Personally, I'm really liking the look of the 3900x.


----------



## R0H1T (May 27, 2019)

Metroid said:


> 12 cores and not 5 ghz at $499, no 16 cores, milking time for amd


Considering the competition has less cores & less IPC, though higher clocks, I can't see who's AMD milking?


----------



## Xzibit (May 27, 2019)

Same MSRP as 2700X -> 3700X



KainXS said:


> I'm guessing they did not need the 16 core part with Intels current fails but the 12 core still looks delicious.



Remember the Intel Roadmap leaked from Dell presentation only shows Intel moving to a 10c.  Intel has their presentation in 26hrs. We'll see then if anything new is shown.


----------



## erocker (May 27, 2019)

CPU's are impressive! Kind of lost hope in replacing my GTX 1080 with an AMD card this year unfortunately.


----------



## Metroid (May 27, 2019)

Xzibit said:


> Same MSRP as 2700X -> 3700X
> Remember the Intel Roadmap leaked from Dell presentation only shows Intel moving to a 10c.  Intel has their presentation in 26hrs. We'll see then if anything new is shown.



If Intel does not come with a 12  or 16 cores in future amd will be like Intel has been past few years, milking the bullshit. I knew they would back down this time, they have the perfect time to let the hype train die with 12 cores. I would not buy the 16 cores but I really wanted amd to deliver, i guess i was an overhoper fool. TDP review might have been the case here but if that is true then amd will never launch 16 cores on 7nm.


----------



## chaosmassive (May 27, 2019)

TheGuruStud said:


> Don't worry, you can get the 9900KS at 300W for 5 ghz


I just get FX 9590 flashback, oh god



erocker said:


> CPU's are impressive! Kind of lost hope in replacing my GTX 1080 with an AMD card this year unfortunately.

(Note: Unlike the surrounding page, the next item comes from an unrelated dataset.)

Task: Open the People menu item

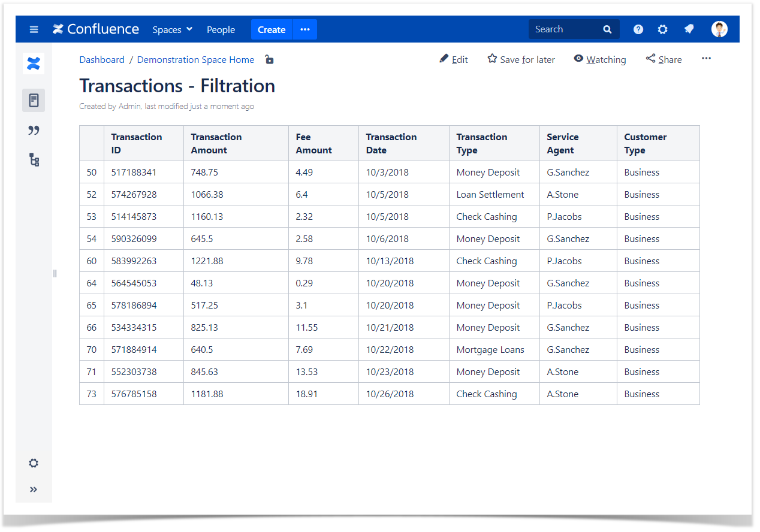Action: 221,29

arent we all excited for AMD CPU only? as its common knowledge that AMD no longer fight Nvidia at flagship grade GPU since RX 400 series


----------



## TheGuruStud (May 27, 2019)

R0H1T said:


> Considering the competition has less cores & less IPC, though higher clocks, I can't see who's AMD milking?

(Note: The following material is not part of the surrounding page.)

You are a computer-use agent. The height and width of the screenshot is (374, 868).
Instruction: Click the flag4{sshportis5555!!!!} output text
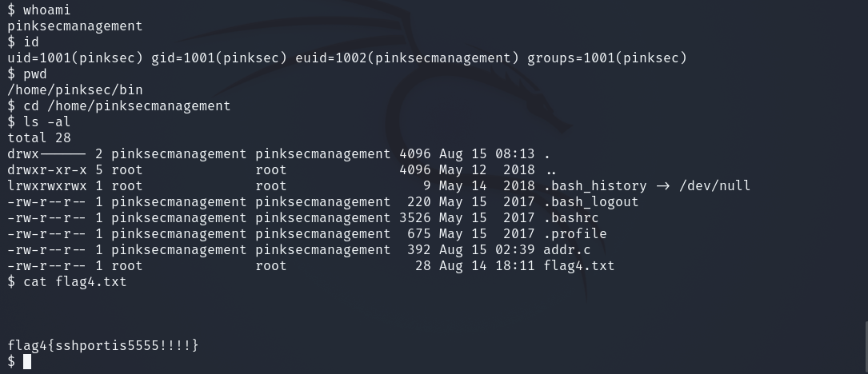(x=103, y=345)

He's just mad he's bent over for intel all these years and can't handle the AMD value. $850 bucks for 7900x that's going to be rofl stomped vs $500 3900x. He's panicking.


----------



## Mussels (May 27, 2019)

What stands out to me is the wattage difference from 3700x to 3800x, 65W to 105W for only 300Mhz more base clock
Is this just where the power creep sets in (3.5GHz) and it becomes less cost effective to clock up, or is there something else behind the wattage increase? (better turbos, etc)

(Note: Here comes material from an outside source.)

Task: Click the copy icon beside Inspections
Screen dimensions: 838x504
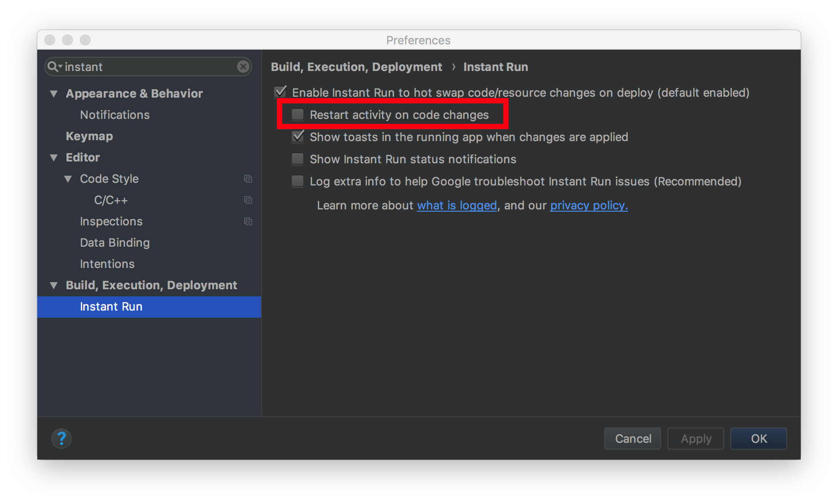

3700x looks like a low wattage power house for gamers


----------



## EarthDog (May 27, 2019)

These look to be solid CPUs!

So...... what did Adored say versus what came out?

Is anyone else happy we didn't see a 16c/32t part on mainstream? hehe!


----------



## Hellfire (May 27, 2019)

Mussels said:


> What stands out to me is the wattage difference from 3700x to 3800x, 65W to 105W for only 300Mhz more base clock
> Is this just where the power creep sets in (3.5GHz) and it becomes less cost effective to clock up, or is there something else behind the wattage increase? (better turbos, etc)
> 
> 3700x looks like a low wattage power house for gamers



For the speed, wattage and price it's s very impressive CPU, if that's their entry level example too, no more 4/6 cores?


----------



## R0H1T (May 27, 2019)

Mussels said:


> What stands out to me is the wattage difference from 3700x to 3800x, 65W to 105W for only 300Mhz more base clock


Higher base clock & higher all core turbo.


----------



## Hellfire (May 27, 2019)

EarthDog said:


> These look to be solid CPUs!
> 
> So...... what did Adored say versus what came out?
> 
> Is anyone else happy we didn't see a 16c/32t part on mainstream? hehe!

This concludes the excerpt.